■ Task item
Scan the entries below and tally the lines that include "will". Return nothing but the tally.

^^^^^^^^

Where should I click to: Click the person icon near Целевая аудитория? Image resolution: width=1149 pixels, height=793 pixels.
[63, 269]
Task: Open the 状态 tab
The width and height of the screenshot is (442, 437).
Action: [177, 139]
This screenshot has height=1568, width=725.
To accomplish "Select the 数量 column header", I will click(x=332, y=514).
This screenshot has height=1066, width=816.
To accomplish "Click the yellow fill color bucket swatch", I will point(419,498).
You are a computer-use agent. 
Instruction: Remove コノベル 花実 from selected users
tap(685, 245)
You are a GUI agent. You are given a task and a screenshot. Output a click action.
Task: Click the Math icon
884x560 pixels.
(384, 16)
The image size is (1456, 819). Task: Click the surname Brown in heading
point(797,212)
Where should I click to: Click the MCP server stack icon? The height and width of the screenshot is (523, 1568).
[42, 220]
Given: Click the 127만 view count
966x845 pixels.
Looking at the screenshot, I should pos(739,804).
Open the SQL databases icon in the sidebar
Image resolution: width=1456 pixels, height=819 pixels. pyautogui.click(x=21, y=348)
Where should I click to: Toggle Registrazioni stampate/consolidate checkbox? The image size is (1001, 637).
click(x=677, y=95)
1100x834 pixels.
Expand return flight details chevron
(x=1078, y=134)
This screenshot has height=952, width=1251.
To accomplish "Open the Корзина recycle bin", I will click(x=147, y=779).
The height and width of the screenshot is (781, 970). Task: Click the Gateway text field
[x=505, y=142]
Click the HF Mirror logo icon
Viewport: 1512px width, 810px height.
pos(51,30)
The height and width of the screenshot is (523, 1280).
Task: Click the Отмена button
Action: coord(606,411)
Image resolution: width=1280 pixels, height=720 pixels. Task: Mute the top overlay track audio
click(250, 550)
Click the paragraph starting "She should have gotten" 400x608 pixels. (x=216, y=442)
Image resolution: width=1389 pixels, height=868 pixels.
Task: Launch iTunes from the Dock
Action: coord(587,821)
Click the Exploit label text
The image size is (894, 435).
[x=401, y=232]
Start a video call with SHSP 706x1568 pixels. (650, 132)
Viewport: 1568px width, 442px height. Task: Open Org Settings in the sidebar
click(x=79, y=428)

^^^^^^^^

■ Response to this exercise
3